## Your objective
After locating the line that contains "Viewport: 1456px width, 819px", output that line and each one following it, exactly, to the end of the entries. No pictures.

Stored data

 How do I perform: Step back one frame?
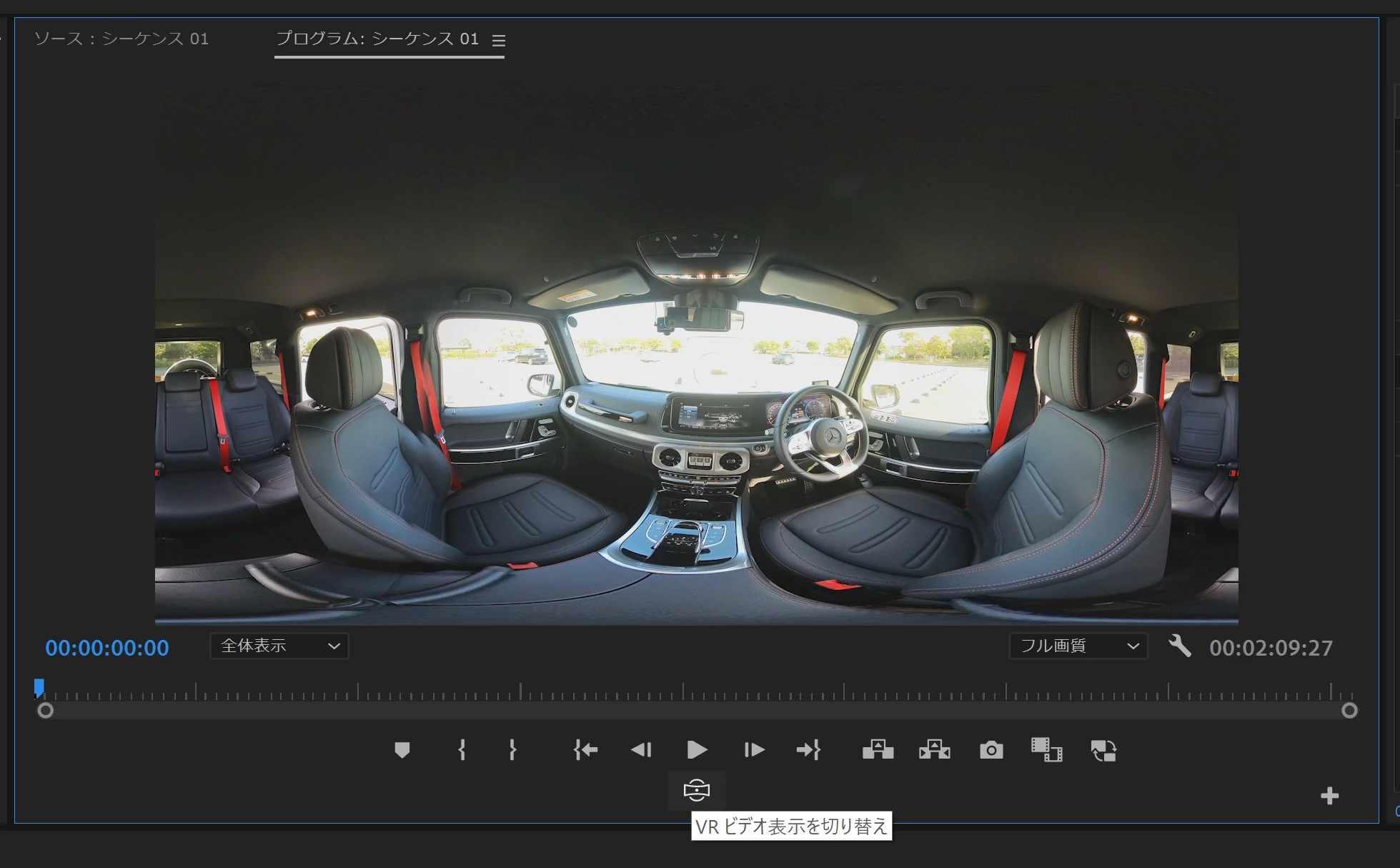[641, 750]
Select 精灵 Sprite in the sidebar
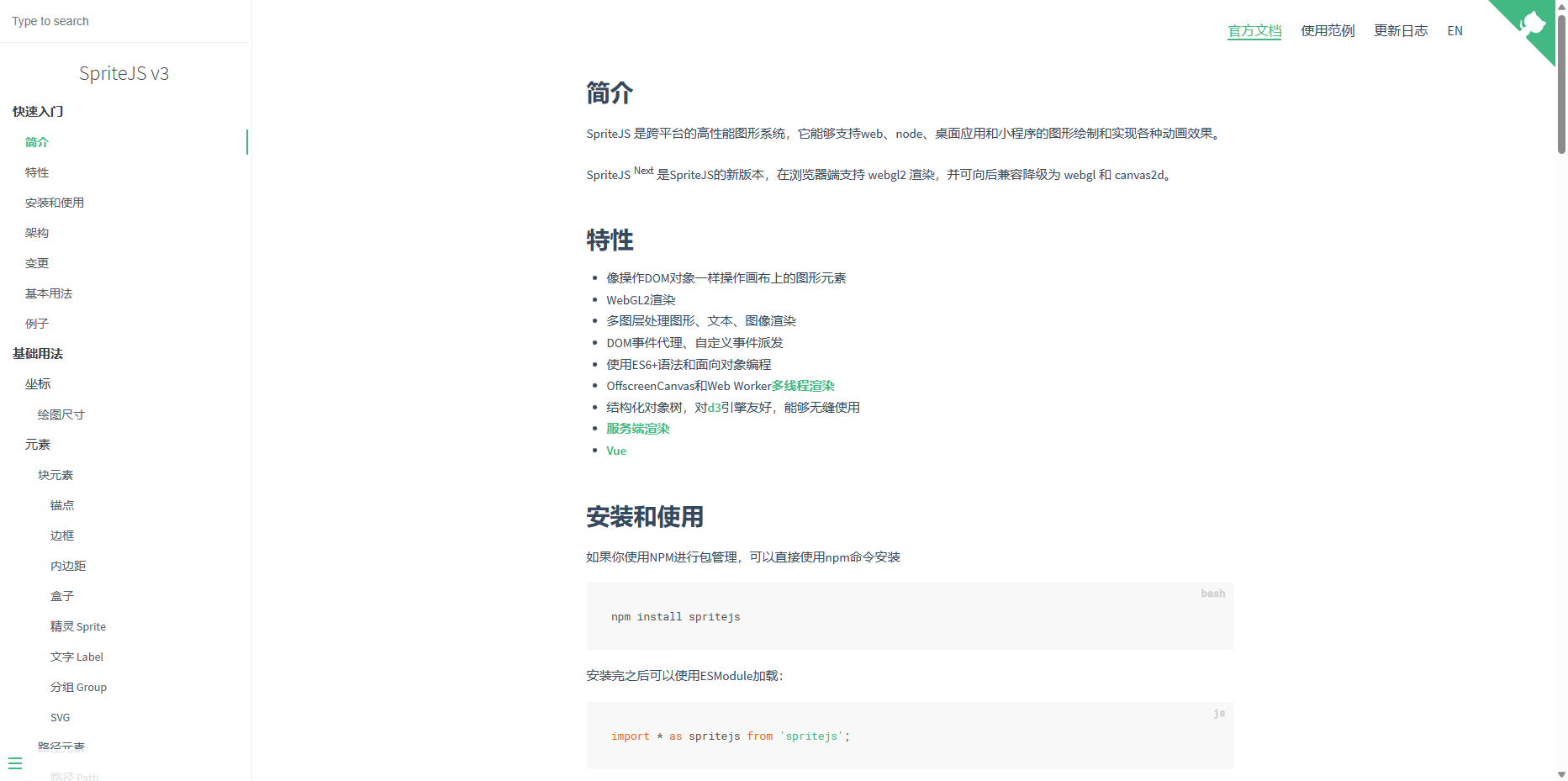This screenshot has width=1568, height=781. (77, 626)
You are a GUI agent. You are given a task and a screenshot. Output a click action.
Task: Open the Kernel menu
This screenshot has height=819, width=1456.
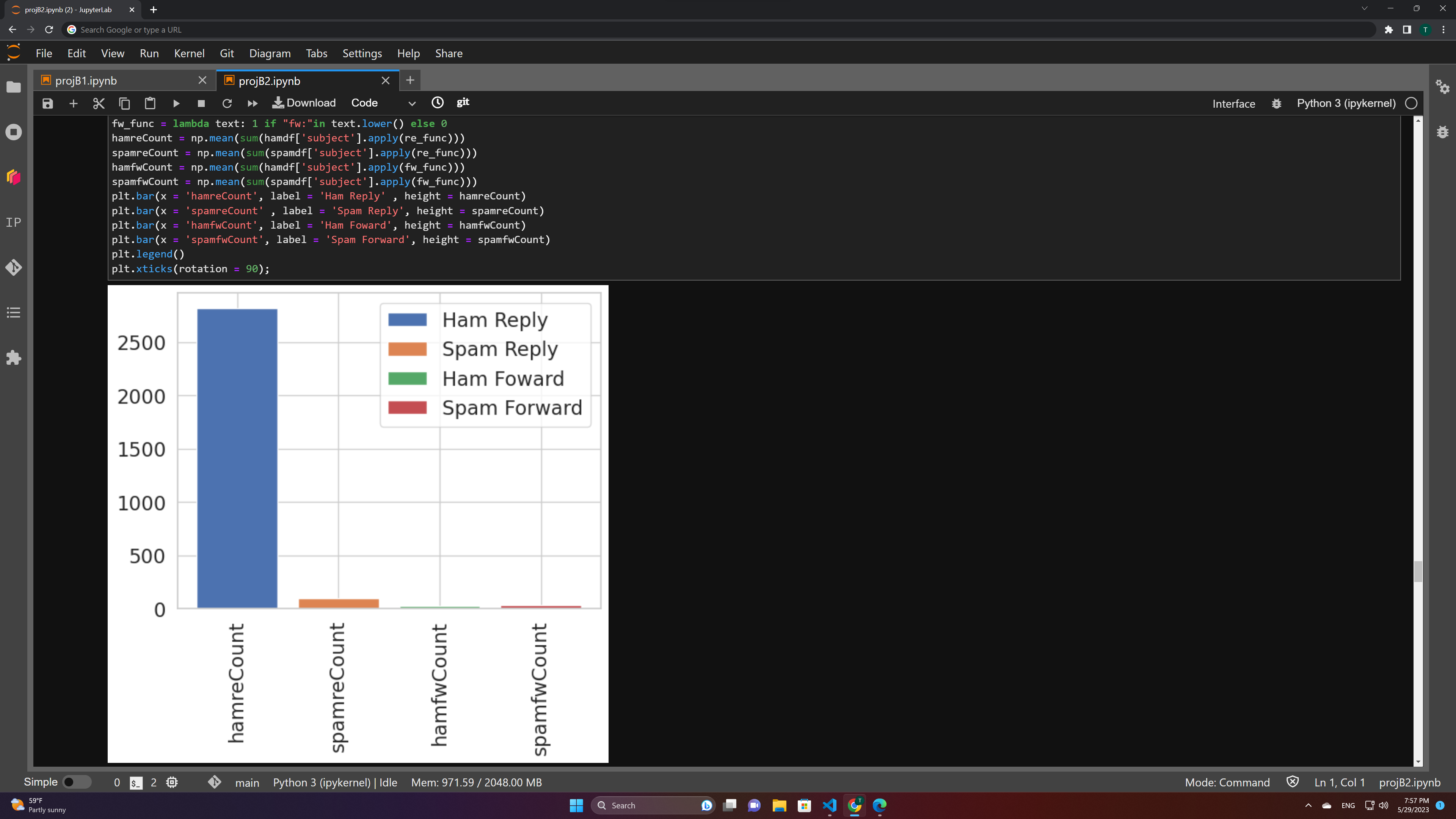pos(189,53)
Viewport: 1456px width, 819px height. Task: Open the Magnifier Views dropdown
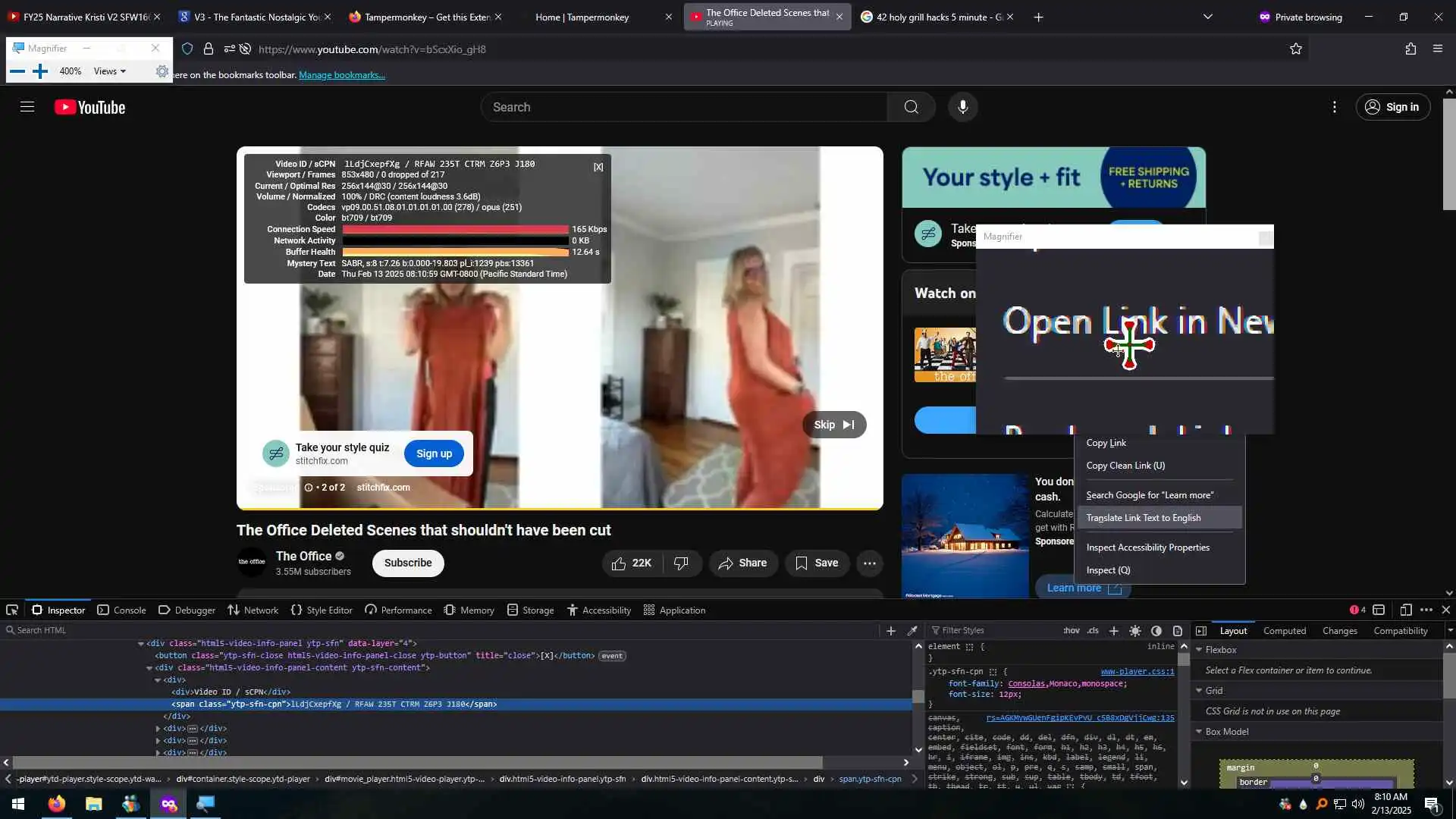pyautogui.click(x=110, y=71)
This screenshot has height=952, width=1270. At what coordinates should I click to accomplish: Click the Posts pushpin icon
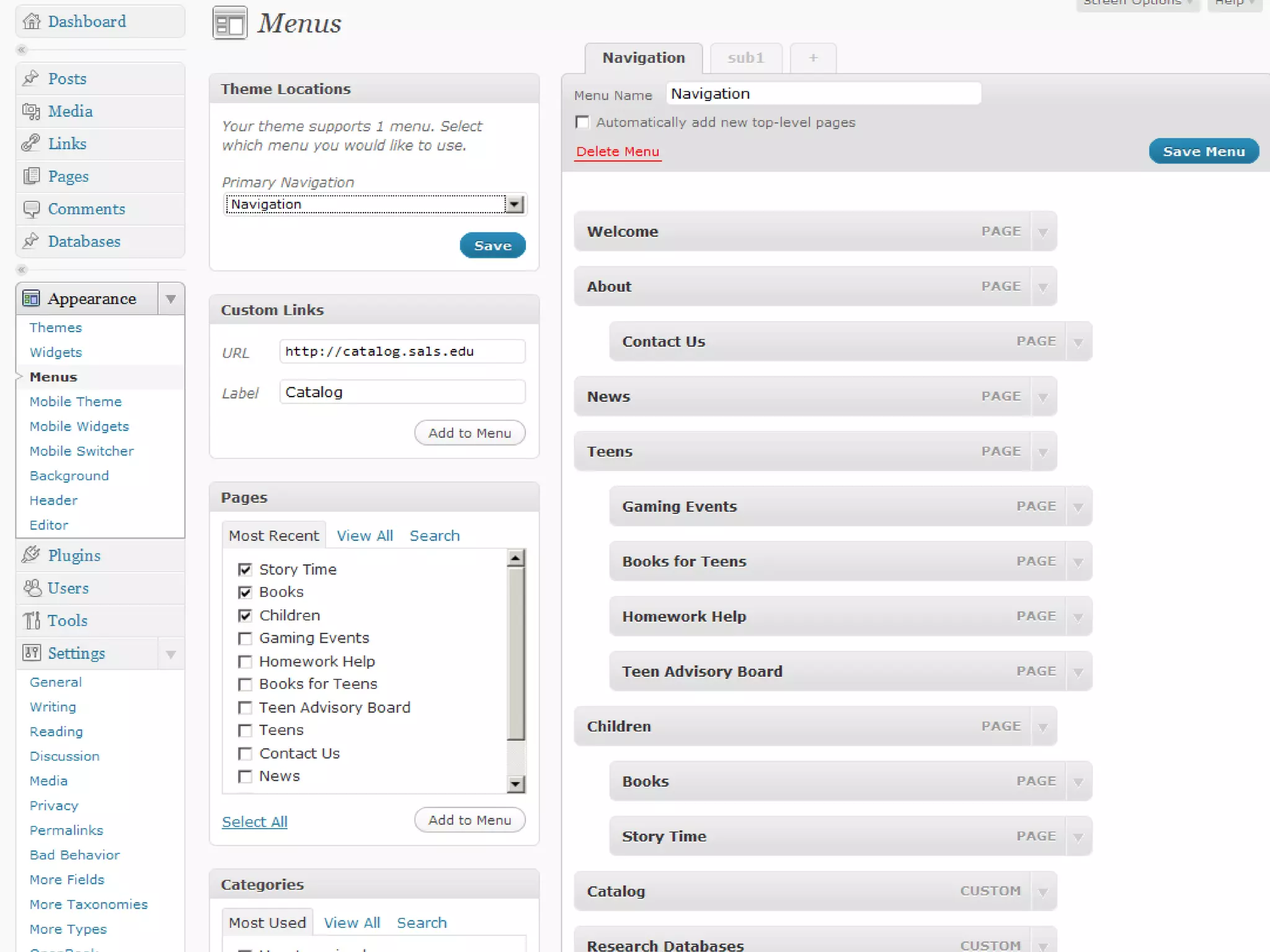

## Task response
Viewport: 1456px width, 819px height. Task: Open the Magnifier Views dropdown
pyautogui.click(x=110, y=71)
This screenshot has height=952, width=1270. At what coordinates should I click to accomplish: Click the Posts pushpin icon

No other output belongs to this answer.